* Work required:
Would you copy out each line of the records below that includes the word "computer"?

* Dataset excerpts:
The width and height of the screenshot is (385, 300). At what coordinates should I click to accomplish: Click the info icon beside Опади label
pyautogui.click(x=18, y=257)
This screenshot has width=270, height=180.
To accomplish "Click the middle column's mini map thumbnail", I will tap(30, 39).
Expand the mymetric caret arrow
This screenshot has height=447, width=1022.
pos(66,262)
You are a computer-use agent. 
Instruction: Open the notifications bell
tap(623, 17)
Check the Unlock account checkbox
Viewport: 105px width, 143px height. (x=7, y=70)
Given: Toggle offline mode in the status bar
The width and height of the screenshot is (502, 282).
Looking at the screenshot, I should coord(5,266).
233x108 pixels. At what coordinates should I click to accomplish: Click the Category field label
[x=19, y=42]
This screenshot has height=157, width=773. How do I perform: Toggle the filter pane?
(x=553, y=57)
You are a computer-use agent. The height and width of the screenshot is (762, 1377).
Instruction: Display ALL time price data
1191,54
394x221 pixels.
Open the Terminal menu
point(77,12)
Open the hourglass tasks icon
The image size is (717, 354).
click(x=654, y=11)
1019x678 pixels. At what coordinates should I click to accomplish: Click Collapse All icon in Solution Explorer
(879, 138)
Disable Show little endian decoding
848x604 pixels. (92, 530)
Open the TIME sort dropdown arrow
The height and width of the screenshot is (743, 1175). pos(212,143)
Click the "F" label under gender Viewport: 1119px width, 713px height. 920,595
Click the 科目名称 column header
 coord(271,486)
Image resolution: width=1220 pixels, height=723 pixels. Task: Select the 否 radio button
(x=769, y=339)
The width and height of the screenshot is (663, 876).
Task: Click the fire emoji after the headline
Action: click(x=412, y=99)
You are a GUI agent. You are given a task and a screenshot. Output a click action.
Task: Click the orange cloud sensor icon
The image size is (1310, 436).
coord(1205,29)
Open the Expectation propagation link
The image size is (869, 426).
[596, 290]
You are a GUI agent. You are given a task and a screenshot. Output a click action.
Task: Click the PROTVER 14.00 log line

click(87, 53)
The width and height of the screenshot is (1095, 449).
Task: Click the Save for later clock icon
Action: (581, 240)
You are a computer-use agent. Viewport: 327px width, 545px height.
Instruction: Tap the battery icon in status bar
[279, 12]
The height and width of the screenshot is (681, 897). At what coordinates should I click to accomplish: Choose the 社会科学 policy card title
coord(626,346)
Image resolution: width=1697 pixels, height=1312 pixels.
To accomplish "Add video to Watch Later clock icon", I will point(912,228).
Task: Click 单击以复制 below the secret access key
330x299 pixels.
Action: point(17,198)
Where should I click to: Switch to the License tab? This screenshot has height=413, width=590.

* Response area:
You are a computer-use agent. 
You are a computer-use agent. The height and width of the screenshot is (762, 1377).
You are a computer-use agent. Viewport: 327px width, 545px height.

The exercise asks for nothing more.